Customizable tax structures are another key benefit for the LLC structure. LLCs are taxed as disregarded entities by default (i.e., single-member LLCs are taxed like sole proprietorships and multi-member LLCs are taxed like general partnerships), but an LLC can elect to be taxed like a corporation if it chooses. This means that they can receive the tax benefits of a corporation without any of the extra corporate formalities.

Additional benefits include flexible ownership and management as well as simple formation and maintenance. LLCs typically cost less to form than other formal business structures like corporations and typically have fewer compliance requirements.

How to Start an LLC

For most small business owners, an LLC is the way to go. An LLC is simple to set up and protects business owners from personal losses should the business get sued.

To start an LLC, you'll need to do a few things:

  1. Name your LLC (You can use a business name generator to help you get started).
  2. Choose your registered agent. You can choose any person over the age of 18 to be your registered agent, but we recommend using a registered agent service.
  3. File the Articles of Organization with your state's Secretary of State (or equivalent state business division). The articles of incorporation must include: the company name, address, number of shares, names of the in-state registered agent service, and incorporators.
  4. Create an operating agreement.
  5. Get an Employer Identification Number (EIN) from the IRS.
  6. Register for business taxes with the state.
  7. Create a bank account for your LLC.
  8. Obtain any necessary business licenses or permits, if applicable.

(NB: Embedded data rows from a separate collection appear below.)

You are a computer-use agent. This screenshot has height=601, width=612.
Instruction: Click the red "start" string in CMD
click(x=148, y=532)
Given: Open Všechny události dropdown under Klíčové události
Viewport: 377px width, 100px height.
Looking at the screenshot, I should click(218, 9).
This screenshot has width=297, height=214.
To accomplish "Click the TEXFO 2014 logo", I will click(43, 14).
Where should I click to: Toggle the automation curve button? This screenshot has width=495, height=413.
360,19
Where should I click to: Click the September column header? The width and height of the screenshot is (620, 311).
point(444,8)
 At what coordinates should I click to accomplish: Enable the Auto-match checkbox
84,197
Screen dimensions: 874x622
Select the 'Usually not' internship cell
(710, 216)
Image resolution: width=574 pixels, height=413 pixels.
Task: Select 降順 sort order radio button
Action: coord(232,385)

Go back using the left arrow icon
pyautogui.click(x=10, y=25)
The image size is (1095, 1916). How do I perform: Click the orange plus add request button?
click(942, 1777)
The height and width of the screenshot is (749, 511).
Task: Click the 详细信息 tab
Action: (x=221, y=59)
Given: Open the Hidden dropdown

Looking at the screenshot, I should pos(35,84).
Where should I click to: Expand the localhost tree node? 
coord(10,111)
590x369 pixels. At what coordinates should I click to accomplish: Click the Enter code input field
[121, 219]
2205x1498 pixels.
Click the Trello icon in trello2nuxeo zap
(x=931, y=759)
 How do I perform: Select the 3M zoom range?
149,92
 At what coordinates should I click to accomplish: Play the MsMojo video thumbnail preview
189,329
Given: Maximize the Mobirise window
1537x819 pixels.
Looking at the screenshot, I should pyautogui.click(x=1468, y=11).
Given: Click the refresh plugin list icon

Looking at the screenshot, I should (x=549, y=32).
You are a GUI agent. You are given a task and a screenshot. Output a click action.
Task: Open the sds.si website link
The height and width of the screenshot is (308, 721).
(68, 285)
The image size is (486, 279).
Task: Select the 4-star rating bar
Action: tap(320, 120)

How to Incorporate Your Business

There are a handful of paths to take in order to incorporate your business; the three best options are incorporating yourself, using a formation service, or with the help of an attorney.

Incorporating On Your Own

The most low-cost way of incorporating your business will be to incorporate by yourself. However, this may prove to be costlier in the long run should you make any mistakes or miss any compliance requirements.

Incorporating Using a Formation Service

Using an incorporation service like Rocket Lawyer can automatically handle the incorporation process and can be much less stressful on your bank account than hiring a law firm or legal attorney. Some companies also provide additional services like EIN assistance, business permit searches, and annual report filing.

Incorporating Using an Attorney

An online business lawyer or attorney can save time and make the process easier than attempting to incorporate your business on your own. An attorney can help with legal advice and be a major advantage to your business by providing legal or financial advice should negligence or loss happen or help with making sure your company is set up correctly.

Main Takeaway

When creating any new business, you must be prepared for the cost and the paperwork required. An incorporated company has many needs that may. The best business may be an LLC as it is easy to start, has less IRS oversight, fewer restrictions, and still protects the business owner from personal loss caused by negligence or losses brought on by the business.

Regardless if you're starting a corporation, LLC, or a limited partnership, it is still advisable to use a formation service to ensure you set everything up correctly and legally.